Reputation: 3526
I am a newbie in pandas. I am trying the same thing as this answer is saying.
I have data like
SubjectID Visit Value1 Value2 Value3
1 1.57 1.75 1.56
1 1.56 N/A N/A
B1 2 N/A 1.56 N/A
and I want data like
SubjectID Visit Value1 Value2 Value3
1 1.57,1.56 1.75 1.56
B1 2 N/A 1.56 N/A
What I tried is
#1. Did not work
df.groupby(['SubjectID', 'Visit'])['Value1']\
.apply(lambda val: ','.join(val)).reset_index()
#2. did not work
df = df.groupby(['SubjectID', 'Visit'])['Value1']\
.apply(lambda val: ','.join(val)).reset_index()
#3. did not work
df.groupby(['SubjectID', 'Visit'])['Value1', 'Value2', 'Value3']\
.apply(lambda v1, v2, v3 : ','.join(val1), ','.join(val2), ','.join(val3)).reset_index()
#4. did not work
df.groupby(['SubjectID', 'Visit'])\
['Value1'].apply(lambda v1:','.join(val1)) \
['Value2'].apply(lambda v2:','.join(val2)) \
['Value3'].apply(lambda v3:','.join(val3)).reset_index()
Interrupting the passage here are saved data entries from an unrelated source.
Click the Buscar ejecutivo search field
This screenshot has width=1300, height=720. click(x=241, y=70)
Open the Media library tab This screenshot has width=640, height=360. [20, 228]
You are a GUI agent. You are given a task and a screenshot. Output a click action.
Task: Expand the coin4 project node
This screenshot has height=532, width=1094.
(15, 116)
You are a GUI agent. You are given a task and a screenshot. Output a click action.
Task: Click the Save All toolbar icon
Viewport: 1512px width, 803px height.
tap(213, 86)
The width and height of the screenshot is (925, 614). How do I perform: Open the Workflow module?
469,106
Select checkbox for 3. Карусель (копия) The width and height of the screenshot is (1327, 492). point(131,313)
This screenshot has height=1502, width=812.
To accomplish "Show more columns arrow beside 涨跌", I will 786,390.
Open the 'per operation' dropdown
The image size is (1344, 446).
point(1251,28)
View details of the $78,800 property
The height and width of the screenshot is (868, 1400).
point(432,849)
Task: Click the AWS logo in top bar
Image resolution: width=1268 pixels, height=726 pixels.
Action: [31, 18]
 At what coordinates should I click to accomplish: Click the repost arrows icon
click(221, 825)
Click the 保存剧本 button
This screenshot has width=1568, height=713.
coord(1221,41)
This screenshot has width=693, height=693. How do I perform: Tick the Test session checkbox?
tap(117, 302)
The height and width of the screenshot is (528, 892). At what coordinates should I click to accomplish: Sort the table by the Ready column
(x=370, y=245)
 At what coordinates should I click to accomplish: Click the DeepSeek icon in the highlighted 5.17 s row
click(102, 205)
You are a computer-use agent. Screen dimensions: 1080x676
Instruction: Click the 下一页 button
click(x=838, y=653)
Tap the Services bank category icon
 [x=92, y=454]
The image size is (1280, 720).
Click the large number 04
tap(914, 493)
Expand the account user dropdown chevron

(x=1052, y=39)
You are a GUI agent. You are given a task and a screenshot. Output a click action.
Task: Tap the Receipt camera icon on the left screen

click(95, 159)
Any suggestions to get this working?
Upvotes: 2
Views: 147
Reputation: 19957
Use groupby and join the values from same group:
(
df.fillna('')
.astype(str).groupby(by=['SubjectID', 'Visit'])
.agg(lambda x: ','.join(x.loc[x!='']))
.reset_index()
)
SubjectID Visit Value1 Value2 Value3
0 1 1.57,1.56 1.75 1.56
1 B1 1 1.56
Upvotes: 1
Reputation: 863166
Use GroupBy.agg
with custom lambda function with remove missing values by Series.dropna
and cast to strings and if all values are missing is returned np.nan
:
f = lambda val: np.nan if val.isna().all() else ','.join(val.dropna().astype(str))
df = df.groupby(['SubjectID', 'Visit']).agg(f).reset_index()
print (df)
SubjectID Visit Value1 Value2 Value3
0 1 1.57,1.56 1.75 1.56
1 B1 2 NaN 1.56 NaN
If need empty string instead missing values, solution is simplier:
f = lambda val: ','.join(val.dropna().astype(str))
df1 = df.groupby(['SubjectID', 'Visit']).agg(f).reset_index()
print (df1)
SubjectID Visit Value1 Value2 Value3
0 1 1.57,1.56 1.75 1.56
1 B1 2 1.56
Upvotes: 3